**ERFORDERLICHE SCHRITTE**.
**A)** Entnimm dem Auszug über Henri Nannen wortgetreu den Abschnitt zwischen „Der Erfinder des“ und „wurde er geboren.“, beide eingeschlossen.
**B)** Erkläre anhand des Auszugs über Henri Nannen in ein bis drei Sätzen, warum er den Namen „Zick-Zack“ für seine Zeitschrift ablehnte.

**AUSGEWÄHLTER AUSZUG**.
::::::::::
Geburtstag

Der Erfinder des "Stern"

Der Publizist, Herausgeber, Chefredakteur, Gründer des Hamburger Magazins "Stern" und Kunstmäzen Henri Nannen sitzt mit einer Ausgabe seiner Zeitschrift an seinem Schreibtisch in Hamburg.
Der Journalist Henri Nannen auf einem Bild von 1986 © dpa / Fotoreport Stern Hamburg Bokelmann
Von Regina Kusch |
Ein Blatt für Lieschen Müller wollte er produzieren, intelligent und informativ: So erfand der Journalist Henri Nannen 1948 die Illustrierte "Stern". Am 25. Dezember 1913 wurde er geboren.
"Ich hab immer das gemacht, was mir gefällt und dann geglaubt, es muss eigentlich auch den anderen gefallen."
1948 rief Henri Nannen den "Stern" ins Leben, der mit bis zu 1,9 Millionen verkauften Exemplaren wöchentlich Europas auflagenstärkstes Magazin wurde. Im Editorial erklärte der Chefredakteur Nannen den Lesern donnerstags gerne seine Sicht der Dinge:
"Leben ist keine Sache der Analyse, es ist erlebte Geschichte, besser noch: erlebte Geschichten. Geschichten, die Ihnen und mir die Tränen des Lachens in die Augen trieben oder uns in Zorn und Verzweiflung stürzten, die wehtaten oder wohl taten, bitter schmeckten oder süß auf der Zunge zergingen."
Der am 25. Dezember 1913 im ostfriesischen Emden geborene Henri Nannen hatte eine Ausbildung zum Buchhändler absolviert, dann in München Kunstgeschichte studiert und während des Zweiten Weltkrieges als Journalist in der SS-Propaganda-Kompanie in Italien gearbeitet, allerdings ohne SS-Mitglied gewesen zu sein. 1948 erhielt er von den Briten die Lizenz für ein zur Disposition stehendes Jugendmagazin namens "Zick-Zack". Nannen wandelte das Blatt komplett um in eine Illustrierte für junge Leser, mit Klatsch und Tratsch aus dem Leben der Reichen und Schönen, oft ausgestattet mit doppelseitigen Fotos. Den Namen "Zick-Zack" lehnte er ab, da er ihm zu militant klang und ihn an die "zackige" Art der Nazis erinnerte. Oft erzählte Nannen, wie er auf den Namen "Stern" kam.
::::::::::
**GESPEICHERTE ZEILEN**.
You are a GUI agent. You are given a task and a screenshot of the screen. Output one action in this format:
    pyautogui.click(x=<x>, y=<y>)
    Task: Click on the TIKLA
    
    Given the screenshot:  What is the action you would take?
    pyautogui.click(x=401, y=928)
::::::::::
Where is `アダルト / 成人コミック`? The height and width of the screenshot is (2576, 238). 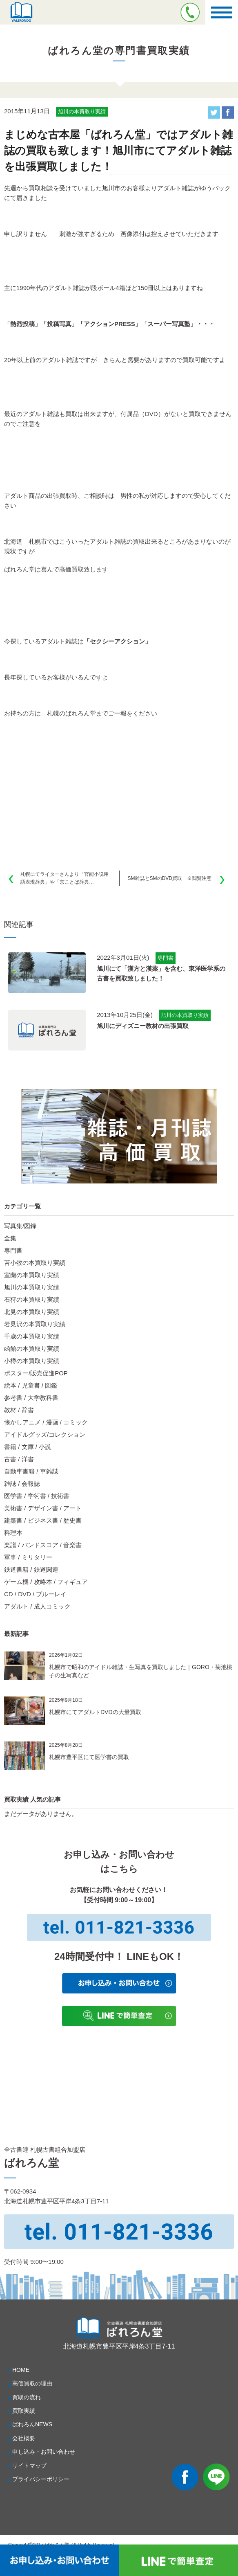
::::::::::
**DIE LÖSUNGEN**.
**A)**
Der Erfinder des "Stern"

Der Publizist, Herausgeber, Chefredakteur, Gründer des Hamburger Magazins "Stern" und Kunstmäzen Henri Nannen sitzt mit einer Ausgabe seiner Zeitschrift an seinem Schreibtisch in Hamburg.
Der Journalist Henri Nannen auf einem Bild von 1986 © dpa / Fotoreport Stern Hamburg Bokelmann
Von Regina Kusch |
Ein Blatt für Lieschen Müller wollte er produzieren, intelligent und informativ: So erfand der Journalist Henri Nannen 1948 die Illustrierte "Stern". Am 25. Dezember 1913 wurde er geboren.

**B)** Nannen lehnte den Namen „Zick-Zack“ ab, weil er ihm zu militant klang. Außerdem erinnerte ihn der Name an die „zackige“ Art der Nazis.